▶ [原文节选]
________
MapReduce高级编程之自定义InputFormat

来源:互联网 发布:逆战g数据异常规范游戏 编辑:程序博客网 时间:2024/05/17 04:34
转载地址:http://datamining.xmu.edu.cn/bbs/home.php?mod=space&uid=91&do=blog&id=190
InputFormat是MapReduce中一个很常用的概念,它在程序的运行中到底起到了什么作用呢?
InputFormat其实是一个接口,包含了两个方法:
public interface InputFormat<K, V> {
  InputSplit[] getSplits(JobConf job, int numSplits) throws IOException;
  RecordReader<K, V> getRecordReader(InputSplit split,
                                     JobConf job,
                                     Reporter reporter) throws IOException;
}
这两个方法有分别完成着以下工作:
      方法getSplits将输入数据切分成splits,splits的个数即为map tasks的个数,splits的大小默认为块大小,即64M
     方法getSplits将每个split解析成records, 再依次将record解析成<K,V>对
也就是说InputFormat完成以下工作:
 InputFile --> splits --> <K,V>

系统常用的 InputFormat 又有哪些呢?
________
▶ [任务 a]
把记录中从包含“Where should I click to: Select”的那一行到包含“(x=454, y=270)”的那一行之间的各行原样打印出来，首尾两行都算在内。
这些记录与原文节选毫无关联。
________
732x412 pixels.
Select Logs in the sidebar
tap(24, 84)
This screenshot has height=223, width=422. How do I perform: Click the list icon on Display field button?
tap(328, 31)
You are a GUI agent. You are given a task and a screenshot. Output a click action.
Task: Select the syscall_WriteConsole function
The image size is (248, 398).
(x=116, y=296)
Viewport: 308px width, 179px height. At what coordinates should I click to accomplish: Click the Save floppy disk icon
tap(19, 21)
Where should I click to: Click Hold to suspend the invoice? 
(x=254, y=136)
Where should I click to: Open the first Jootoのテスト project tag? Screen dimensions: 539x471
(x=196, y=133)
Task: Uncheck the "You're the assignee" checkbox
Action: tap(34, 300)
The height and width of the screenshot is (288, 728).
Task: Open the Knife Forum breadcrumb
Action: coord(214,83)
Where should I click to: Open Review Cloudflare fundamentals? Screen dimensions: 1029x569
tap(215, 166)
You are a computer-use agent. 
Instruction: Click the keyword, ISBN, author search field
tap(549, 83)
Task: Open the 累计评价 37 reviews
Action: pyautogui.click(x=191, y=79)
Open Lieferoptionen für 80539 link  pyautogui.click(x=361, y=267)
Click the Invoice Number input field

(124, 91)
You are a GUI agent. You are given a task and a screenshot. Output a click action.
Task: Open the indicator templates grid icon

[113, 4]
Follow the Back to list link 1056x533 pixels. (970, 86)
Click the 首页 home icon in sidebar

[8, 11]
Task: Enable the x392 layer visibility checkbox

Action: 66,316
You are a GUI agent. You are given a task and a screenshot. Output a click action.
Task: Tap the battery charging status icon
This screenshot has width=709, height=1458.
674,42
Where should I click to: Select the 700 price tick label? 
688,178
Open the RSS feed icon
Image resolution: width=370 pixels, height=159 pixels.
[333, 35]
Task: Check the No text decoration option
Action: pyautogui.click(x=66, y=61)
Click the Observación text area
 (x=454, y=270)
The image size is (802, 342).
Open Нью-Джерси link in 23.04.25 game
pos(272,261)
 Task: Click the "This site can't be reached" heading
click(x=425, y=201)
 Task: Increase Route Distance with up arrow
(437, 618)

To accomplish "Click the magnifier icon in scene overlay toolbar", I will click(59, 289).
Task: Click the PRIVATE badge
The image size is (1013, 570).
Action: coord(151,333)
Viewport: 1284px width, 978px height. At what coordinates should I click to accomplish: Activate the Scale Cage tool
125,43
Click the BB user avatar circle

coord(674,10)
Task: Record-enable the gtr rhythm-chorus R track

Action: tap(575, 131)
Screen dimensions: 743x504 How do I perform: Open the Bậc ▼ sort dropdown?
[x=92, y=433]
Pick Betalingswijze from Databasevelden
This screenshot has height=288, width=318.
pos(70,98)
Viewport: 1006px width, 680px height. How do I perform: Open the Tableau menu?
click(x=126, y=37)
________
▶ [任务 b]
输出原文节选中从“来源:互联网 发布:逆战g数据异常规范游戏 编辑:程序博客网”到“运行中到底起到了什么作用呢?”之间的文字，两端包括在内，一字不改。

▶ [结果 a]
Where should I click to: Select the 700 price tick label? 
688,178
Open the RSS feed icon
Image resolution: width=370 pixels, height=159 pixels.
[333, 35]
Task: Check the No text decoration option
Action: pyautogui.click(x=66, y=61)
Click the Observación text area
 (x=454, y=270)

▶ [结果 b]
来源:互联网 发布:逆战g数据异常规范游戏 编辑:程序博客网 时间:2024/05/17 04:34
转载地址:http://datamining.xmu.edu.cn/bbs/home.php?mod=space&uid=91&do=blog&id=190
InputFormat是MapReduce中一个很常用的概念,它在程序的运行中到底起到了什么作用呢?